Down to the last word, output the records below, skipping any images.

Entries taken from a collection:
#####

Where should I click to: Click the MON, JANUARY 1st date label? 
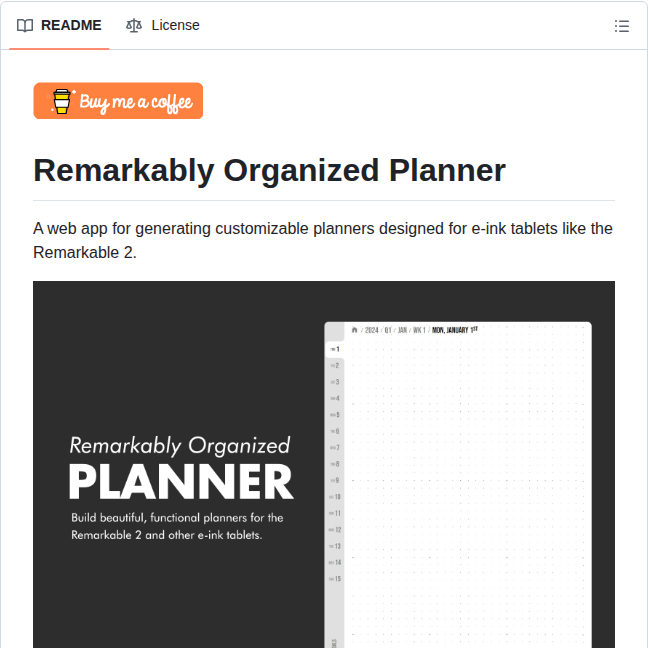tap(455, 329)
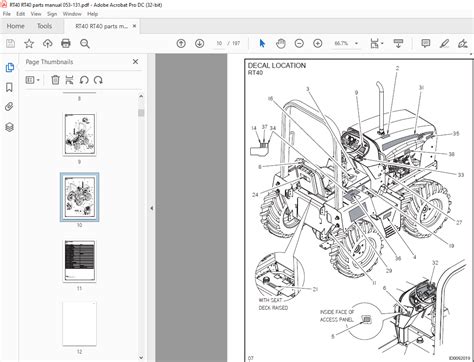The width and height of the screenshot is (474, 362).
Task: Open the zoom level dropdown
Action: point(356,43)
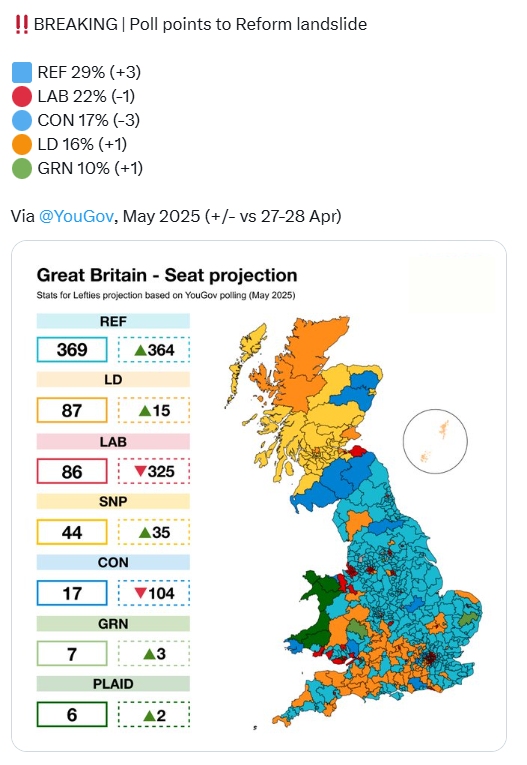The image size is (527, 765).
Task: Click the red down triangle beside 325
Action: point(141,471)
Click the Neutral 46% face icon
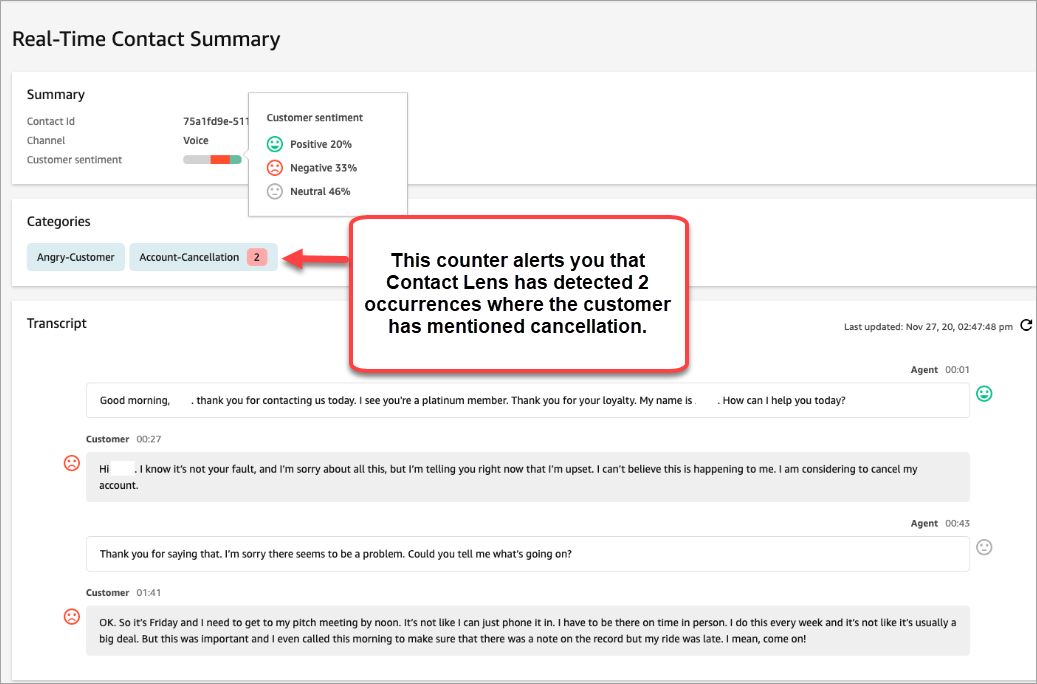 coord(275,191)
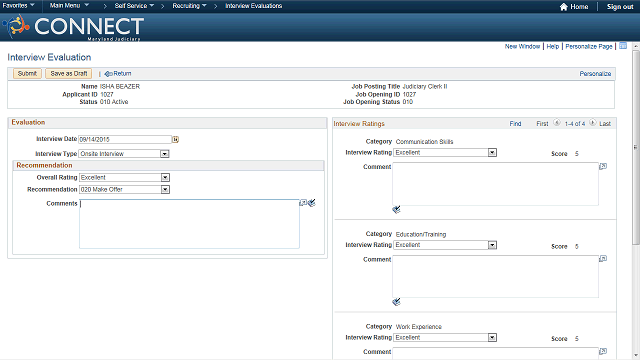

#####

--- Problem solution ---
Where should I click to: Click the MON, JANUARY 1st date label? 
tap(455, 329)
The width and height of the screenshot is (474, 362).
Task: Open the zoom level dropdown
Action: point(356,43)
The image size is (527, 765).
Task: Click the red down triangle beside 325
Action: point(141,471)
Click the Neutral 46% face icon
 coord(275,191)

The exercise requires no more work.